- Opening Delimiter -
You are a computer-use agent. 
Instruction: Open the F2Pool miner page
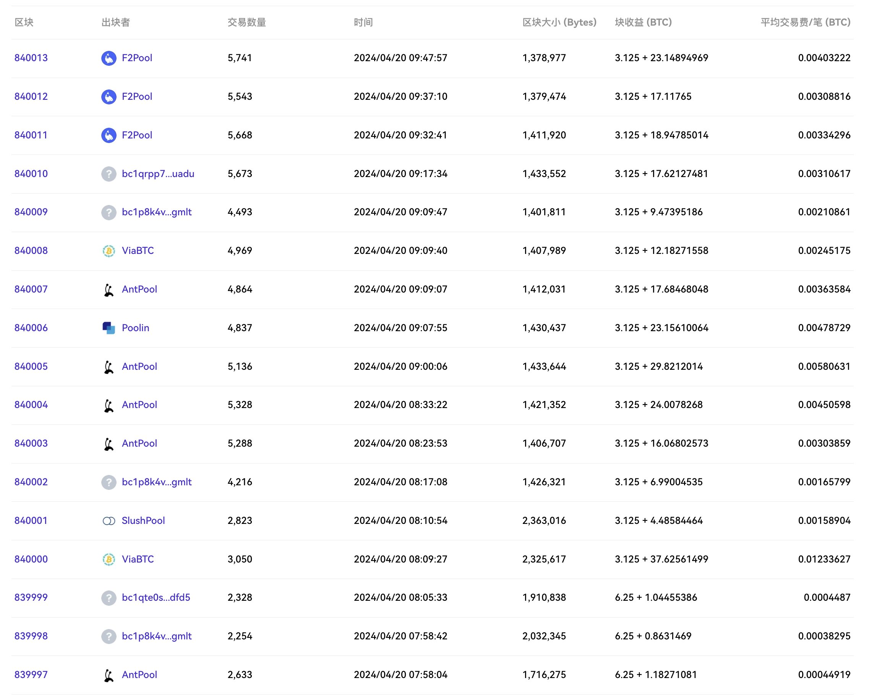point(137,58)
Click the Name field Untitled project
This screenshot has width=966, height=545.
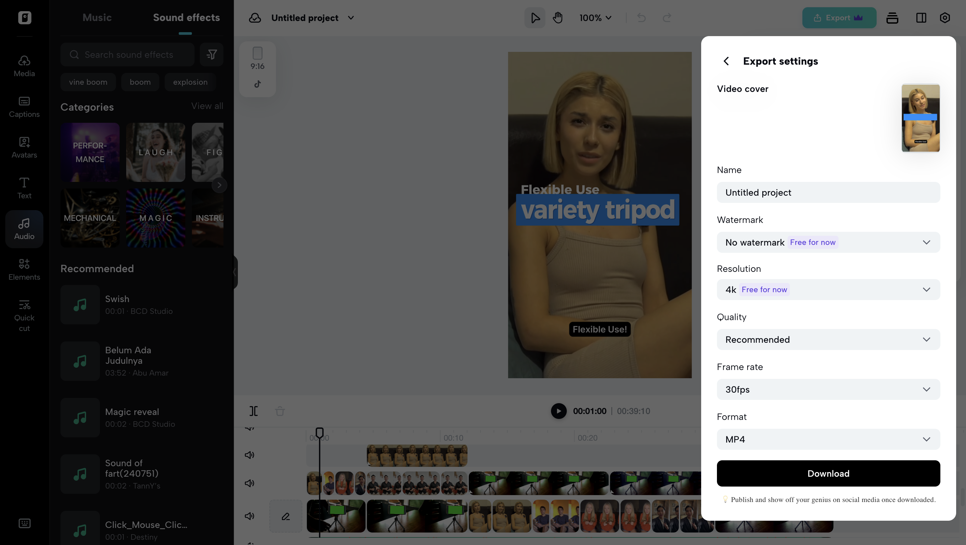point(828,192)
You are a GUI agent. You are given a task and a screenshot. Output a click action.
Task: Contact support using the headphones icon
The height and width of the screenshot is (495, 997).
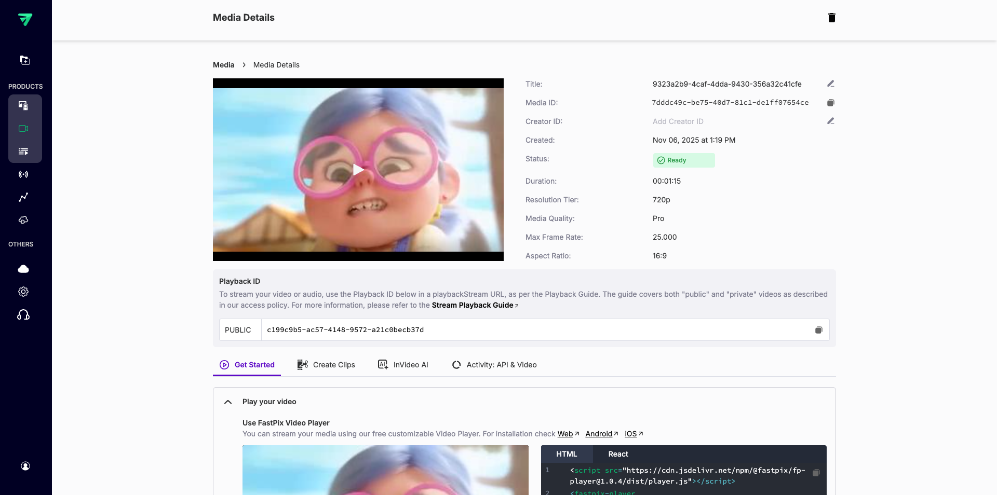click(x=23, y=315)
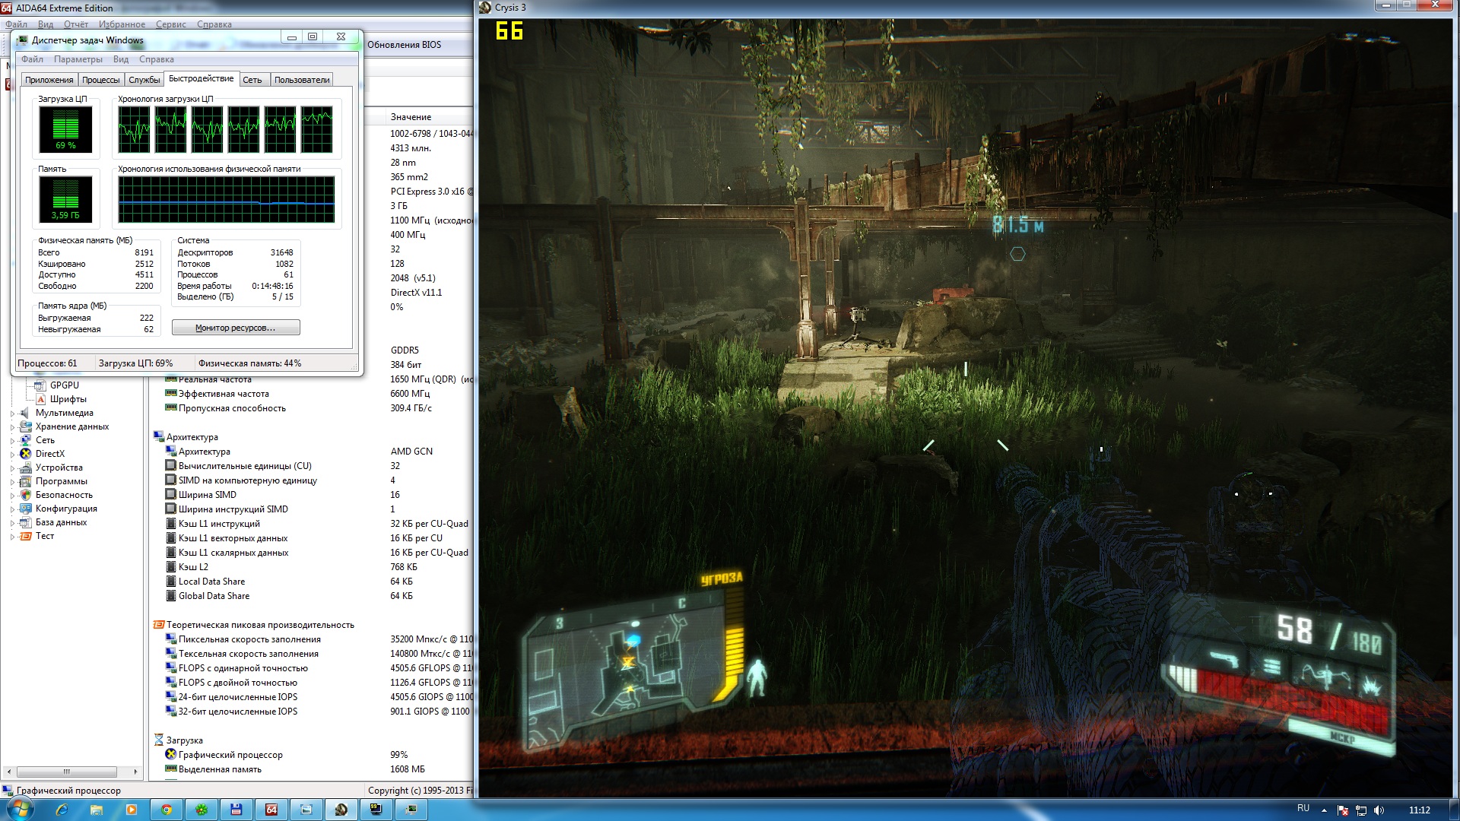The image size is (1460, 821).
Task: Click the Безопасность shield icon
Action: click(26, 495)
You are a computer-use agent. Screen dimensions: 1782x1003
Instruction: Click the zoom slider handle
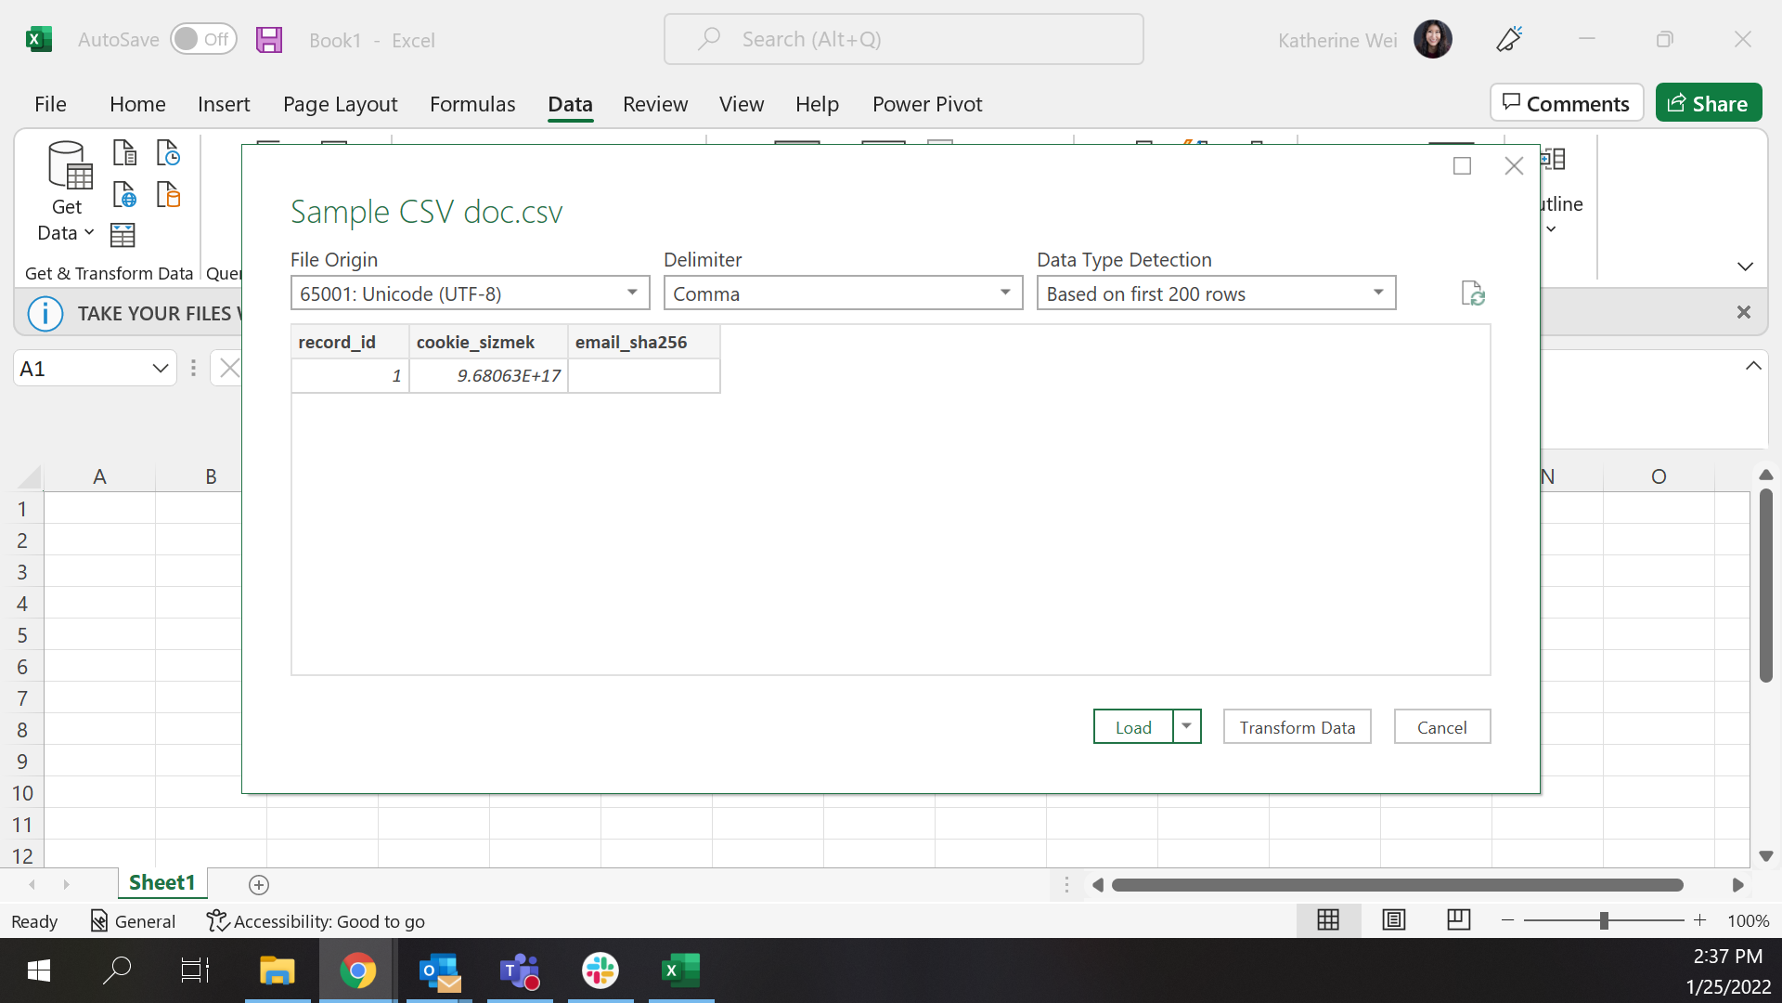click(1603, 920)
- Closing Delimiter -
• PROBLEM TO SOLVE:
Restate it all word for word: every record, no pictures.

• ANSWER FOR THIS EXERCISE:
You are a computer-use agent. 
Instruction: Open the F2Pool miner page
point(137,58)
Click the Name field Untitled project
This screenshot has width=966, height=545.
point(828,192)
You are a GUI agent. You are given a task and a screenshot. Output a click action.
Task: Contact support using the headphones icon
The height and width of the screenshot is (495, 997).
click(x=23, y=315)
The image size is (1460, 821).
Task: Click the Безопасность shield icon
Action: click(26, 495)
You are a computer-use agent. Screen dimensions: 1782x1003
Instruction: Click the zoom slider handle
click(1603, 920)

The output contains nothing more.